Ainsi parla le joli lièvre blanc. Le vieux Gombéiji l'avait écouté en silence. Puis, il prit à son tour la parole:
– Mon cher enfant, dit-il à son fils adoptif, ce que tu viens de dire est raisonnable, et je ne puis que t'approuver. Laisse-moi cependant te faire une remarque. Tu vas mourir, dis-tu, de la main des blaireaux. Qu'arrivera-t-il après? Il arrivera que les lièvres qui t'ont choisi pour chef voudront à leur tour venger ta mort: ce sera également leur droit et leur devoir. Ils tueront donc les deux blaireaux. Puis, la tribu des blaireaux voudra venger la mort des deux enfants. La lutte entre lièvres et blaireaux continuera de la sorte de génération en génération, chose fort regrettable.
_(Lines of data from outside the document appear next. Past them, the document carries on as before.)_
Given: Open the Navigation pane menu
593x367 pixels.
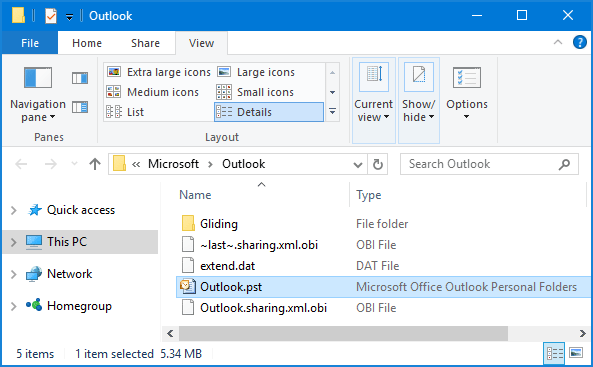Looking at the screenshot, I should point(38,95).
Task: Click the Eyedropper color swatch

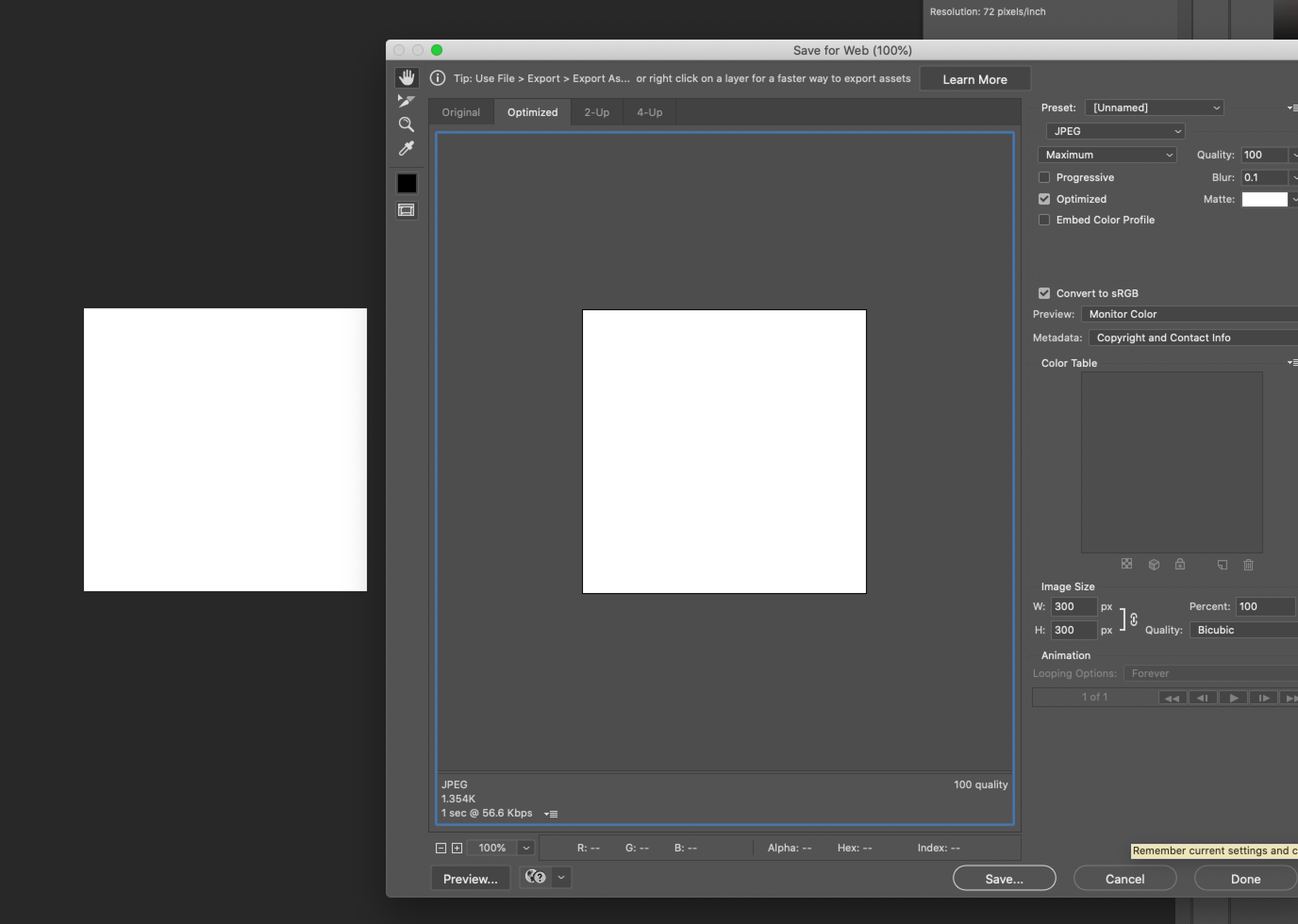Action: coord(406,182)
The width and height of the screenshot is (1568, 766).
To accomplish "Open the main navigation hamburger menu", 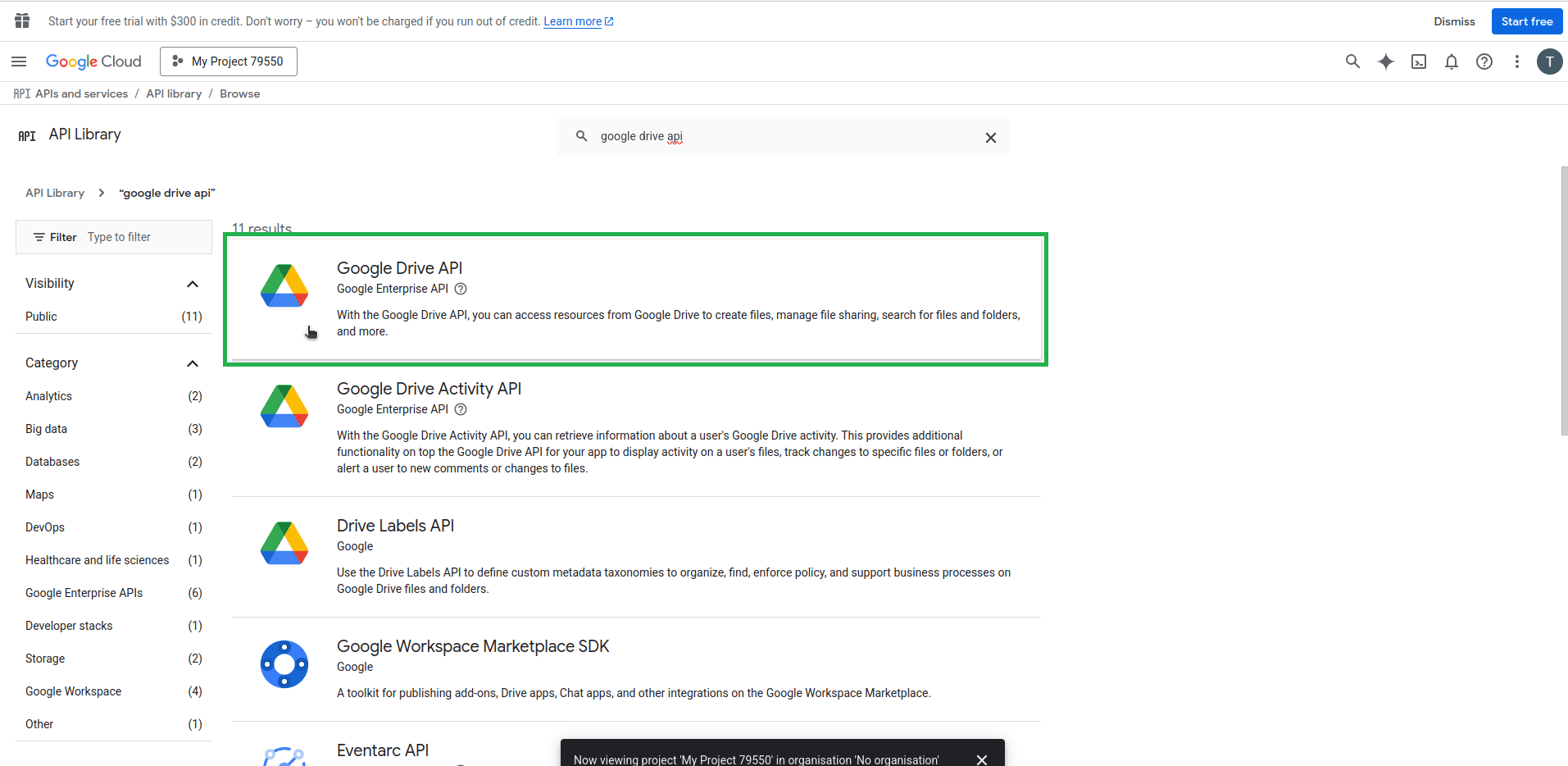I will point(19,62).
N'y a-t-il pas un moyen de mieux arranger les choses? Écoute. Voici à quoi je pense depuis quelques jours. Le blaireau que tu as tué était mon ennemi quand il vivait; maintenant, il n'est plus de ce monde; je n'ai aucune raison de lui continuer ma haine. Je songe donc à lui élever un tombeau et à faire célébrer pour lui un service solennel, auquel seraient convoquées les deux tribus des blaireaux et des lièvres. Je ferais aussi une pension à la pauvre veuve. Les deux fils reconnaissants abandonneraient sûrement leur projet de vengeance, et la paix serait rétablie.
Usagidono approuva pleinement la géniale et généreuse proposition de son maître. Il fut donc convenu que tout le monde se rendrait à la fête et que le lièvre blanc annoncerait publiquement la chose. Là-dessus, le visiteur prit congé. Gombéiji, Tora et Usagidono se couchèrent, l'âme heureuse et le cœur plein d'espérance.
Le moment solennel est arrivé. De toutes les montagnes avoisinantes, les lièvres accourent par groupes joyeux. Ils se réunissent sous une vaste tente, dressée au pied d'un pin énorme et tendue de drapeaux et d'oriflammes qui battent au souffle de la brise. Les salutations d'usage terminées, le repas commence.
Plusieurs centaines de lièvres sont assis, formant un immense cercle. Chacun a devant soi la minuscule table qui porte la fiole de saké, l'assiette de poisson découpé en tranches et la tasse de riz. A la place d'honneur, sur un siège plus élevé, est assis Usagidono, président de la réunion. Il a à sa droite le vieux Gombéiji, et à sa gauche la vieille Tora.
Les deux jeune blaireaux s'étaient approchés en silence, étouffant le bruit de leurs pas. Ils avaient revêtu leur costume de guerre, et portaient au côté deux sabres à la lame affilée. Ils regardèrent à travers les fentes, et aperçurent leur ennemi. Yamajiro voulut à l'instant pénétrer sous la tente et accomplir sa vengeance, mais son frère le retint:
– Attends encore, lui dit-il, en lui saisissant le bras. Tu vois bien qu'ils sont plusieurs centaines. Que pourrions-nous contre un si grand nombre? Attends! Ils vont boire. Bientôt ils seront ivres: alors nous pourrons sans danger accomplir notre vengeance.